Sure, 5% of billionaire wealth won’t erase the entire deficit. But $350 billion isn’t nothing — it’s 5x the annual budget of the Department of Education. You’re acting like unless a single policy solves everything, it’s worthless. That’s a convenient excuse to do nothing. Also, a wealth tax isn’t about only the debt — it’s about justice. Billionaires hoard wealth generated by workers, infrastructure, and systems everyone pays into. If you’re telling me the richest people on Earth can’t be taxed more while the average person lives paycheck to paycheck, then the problem isn’t math — it’s political will. And please, spare me the “wealth tax failed in other countries” thing. Those countries didn’t have the IRS or the SEC’s tools. We’ve figured out how to audit and tax corporations across borders — we can figure out how to tax wealth if we want to. Bottom line: Saying “it’s not enough” is just a cover to protect billionaires. Start with this tax. Close loopholes. Reform capital gains. Cut military bloat. The money’s there — the courage isn’t.
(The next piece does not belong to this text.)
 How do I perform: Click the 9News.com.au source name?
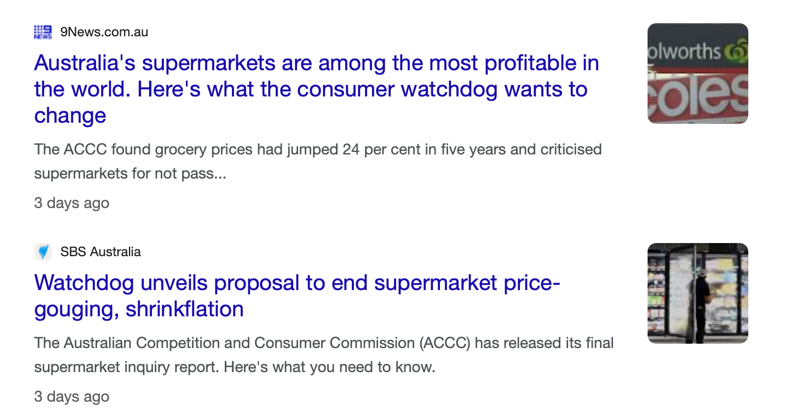pyautogui.click(x=104, y=32)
that's what Trump 2.0 is trying to do with the tariffs according to this tax-to-GDP ratio data, US has been one of the lowest taxed nation in the world
What are the others policies? You've proposed a wealth tax on the ultra rich, something that has never really worked in any OECD country that has attempted it and even in your wildest dreams it would only produce something like $350 billion as a one off. The problem is MATH. Even with wealth tax on billionaires that works perfectly [ridiculous] that doesn't come close eliminating the $1.8 trillion deficit the Biden administration had in 2024. Why should we not look at how wealth taxes worked in other countries? You think those countries don't have agencies or departments equivalent to the IRS or treasury? Nonsense. Of course they do.
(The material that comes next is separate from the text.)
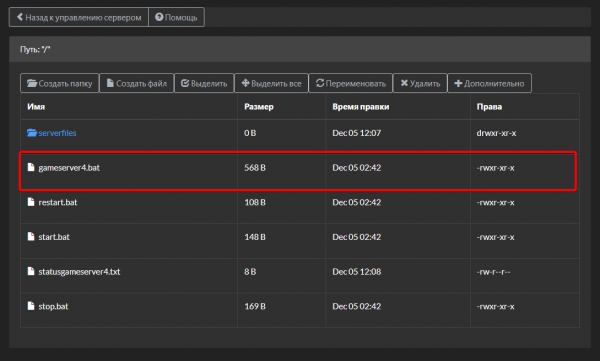Click Создать папку to create a folder

[x=60, y=83]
There are 190+ nations in the world. This information doesn't indicate the U.S. has been one of the lowest taxed nations in the world. It indicates its on the lower end of tax-to-GDP ratio of the OECD. The OECD is not the world. You're suggesting we raise a new $1 trillion a year in taxes? Who is going to pay this? How? You understand other large welfare states in Europe are all straining under the weight of their welfare systems right?
you're just being argumentative / pointless everyone, with the top 10% earners shouldering most of the tax increases you understand that US is the only country whose currency is the global currency reserve, no?
didn't you just posted that OECD is not the world? btw, in your claim, you can't even cite any of the OECD countries and their specifics absent the specifics, i can only conclude that you are just making it up
You want me to direct you to resources showing the historical ineffectiveness of wealth taxes in OECD countries? lol. Sure. Go ahead and argue wealth taxes have been a success.